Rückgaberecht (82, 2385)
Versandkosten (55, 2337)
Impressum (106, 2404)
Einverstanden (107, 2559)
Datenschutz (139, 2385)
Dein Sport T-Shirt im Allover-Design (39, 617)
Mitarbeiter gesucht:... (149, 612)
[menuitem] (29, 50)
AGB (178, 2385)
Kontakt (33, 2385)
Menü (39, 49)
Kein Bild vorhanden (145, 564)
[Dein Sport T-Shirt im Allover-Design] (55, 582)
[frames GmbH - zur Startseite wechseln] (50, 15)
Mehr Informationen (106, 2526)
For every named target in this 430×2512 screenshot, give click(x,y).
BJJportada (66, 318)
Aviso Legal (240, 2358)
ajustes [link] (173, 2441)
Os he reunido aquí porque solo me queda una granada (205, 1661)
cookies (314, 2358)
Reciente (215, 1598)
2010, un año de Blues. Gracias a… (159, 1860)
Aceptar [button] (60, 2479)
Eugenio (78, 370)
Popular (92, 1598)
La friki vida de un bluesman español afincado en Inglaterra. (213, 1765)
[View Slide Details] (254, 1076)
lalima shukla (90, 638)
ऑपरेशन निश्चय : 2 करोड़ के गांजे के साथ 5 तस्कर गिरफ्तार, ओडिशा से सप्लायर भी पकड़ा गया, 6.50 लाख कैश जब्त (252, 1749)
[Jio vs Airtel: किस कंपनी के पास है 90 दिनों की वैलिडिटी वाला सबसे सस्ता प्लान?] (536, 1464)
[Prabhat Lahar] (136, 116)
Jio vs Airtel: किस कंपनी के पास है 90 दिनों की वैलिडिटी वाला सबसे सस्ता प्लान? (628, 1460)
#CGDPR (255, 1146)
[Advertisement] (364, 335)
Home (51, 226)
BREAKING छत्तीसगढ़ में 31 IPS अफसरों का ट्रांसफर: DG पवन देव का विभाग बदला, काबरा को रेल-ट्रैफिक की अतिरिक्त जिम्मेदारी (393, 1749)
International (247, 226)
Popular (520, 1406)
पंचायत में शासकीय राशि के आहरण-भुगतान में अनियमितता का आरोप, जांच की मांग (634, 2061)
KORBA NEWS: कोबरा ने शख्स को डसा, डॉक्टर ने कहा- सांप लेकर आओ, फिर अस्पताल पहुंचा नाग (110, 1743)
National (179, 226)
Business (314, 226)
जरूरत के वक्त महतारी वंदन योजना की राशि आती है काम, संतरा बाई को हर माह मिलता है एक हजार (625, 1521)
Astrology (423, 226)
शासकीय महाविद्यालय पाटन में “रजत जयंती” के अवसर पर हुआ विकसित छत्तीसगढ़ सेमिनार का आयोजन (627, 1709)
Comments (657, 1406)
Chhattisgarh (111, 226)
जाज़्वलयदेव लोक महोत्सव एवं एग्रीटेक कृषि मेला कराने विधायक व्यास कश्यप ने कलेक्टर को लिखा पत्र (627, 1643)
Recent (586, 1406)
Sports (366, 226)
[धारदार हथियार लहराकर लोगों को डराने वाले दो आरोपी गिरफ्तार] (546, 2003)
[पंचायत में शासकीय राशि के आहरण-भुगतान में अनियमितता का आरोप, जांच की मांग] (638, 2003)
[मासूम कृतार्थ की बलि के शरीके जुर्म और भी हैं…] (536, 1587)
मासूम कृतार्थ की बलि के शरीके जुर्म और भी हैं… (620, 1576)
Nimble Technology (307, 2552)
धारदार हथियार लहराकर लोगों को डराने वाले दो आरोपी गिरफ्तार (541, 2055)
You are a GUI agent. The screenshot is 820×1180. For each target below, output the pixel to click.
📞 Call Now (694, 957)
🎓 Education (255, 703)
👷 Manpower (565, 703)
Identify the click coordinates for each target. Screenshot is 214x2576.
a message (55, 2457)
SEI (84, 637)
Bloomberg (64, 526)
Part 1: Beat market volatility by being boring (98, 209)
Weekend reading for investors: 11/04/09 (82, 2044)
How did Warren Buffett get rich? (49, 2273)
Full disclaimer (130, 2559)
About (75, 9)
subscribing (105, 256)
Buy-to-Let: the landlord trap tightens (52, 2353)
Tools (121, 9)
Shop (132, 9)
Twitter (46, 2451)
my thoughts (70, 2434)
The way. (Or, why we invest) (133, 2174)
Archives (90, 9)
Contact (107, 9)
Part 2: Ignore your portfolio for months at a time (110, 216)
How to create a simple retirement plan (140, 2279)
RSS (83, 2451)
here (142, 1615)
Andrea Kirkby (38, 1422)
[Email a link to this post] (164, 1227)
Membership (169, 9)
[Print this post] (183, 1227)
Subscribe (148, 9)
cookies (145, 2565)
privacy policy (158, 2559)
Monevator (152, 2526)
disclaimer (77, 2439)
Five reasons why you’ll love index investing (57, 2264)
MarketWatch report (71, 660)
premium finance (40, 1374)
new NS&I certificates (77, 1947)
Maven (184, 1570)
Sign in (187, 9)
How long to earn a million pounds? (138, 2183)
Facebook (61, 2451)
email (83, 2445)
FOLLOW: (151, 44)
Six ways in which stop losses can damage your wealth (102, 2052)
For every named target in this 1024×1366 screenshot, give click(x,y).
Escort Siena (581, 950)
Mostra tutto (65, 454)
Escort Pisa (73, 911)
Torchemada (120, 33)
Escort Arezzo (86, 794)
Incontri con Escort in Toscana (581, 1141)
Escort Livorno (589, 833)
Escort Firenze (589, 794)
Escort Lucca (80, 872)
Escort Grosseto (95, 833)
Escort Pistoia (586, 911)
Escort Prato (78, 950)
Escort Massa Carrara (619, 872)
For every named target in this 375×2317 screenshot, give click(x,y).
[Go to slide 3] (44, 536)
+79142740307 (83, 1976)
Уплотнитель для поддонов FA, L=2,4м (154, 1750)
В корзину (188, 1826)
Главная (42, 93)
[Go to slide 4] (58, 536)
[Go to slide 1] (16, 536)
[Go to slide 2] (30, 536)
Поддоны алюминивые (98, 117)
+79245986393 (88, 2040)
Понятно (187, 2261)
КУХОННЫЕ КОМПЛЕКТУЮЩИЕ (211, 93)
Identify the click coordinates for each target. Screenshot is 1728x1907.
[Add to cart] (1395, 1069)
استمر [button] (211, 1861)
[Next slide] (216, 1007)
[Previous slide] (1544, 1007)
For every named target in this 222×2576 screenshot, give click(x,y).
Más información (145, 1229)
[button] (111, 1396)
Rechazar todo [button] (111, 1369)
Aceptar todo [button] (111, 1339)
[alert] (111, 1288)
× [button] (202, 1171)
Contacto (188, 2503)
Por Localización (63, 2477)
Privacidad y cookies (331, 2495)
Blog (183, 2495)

### Brief
Go through the material and report each line that holds the string "cookies".

### Task output
cookies (314, 2358)
cookies (145, 2565)
Privacidad y cookies (331, 2495)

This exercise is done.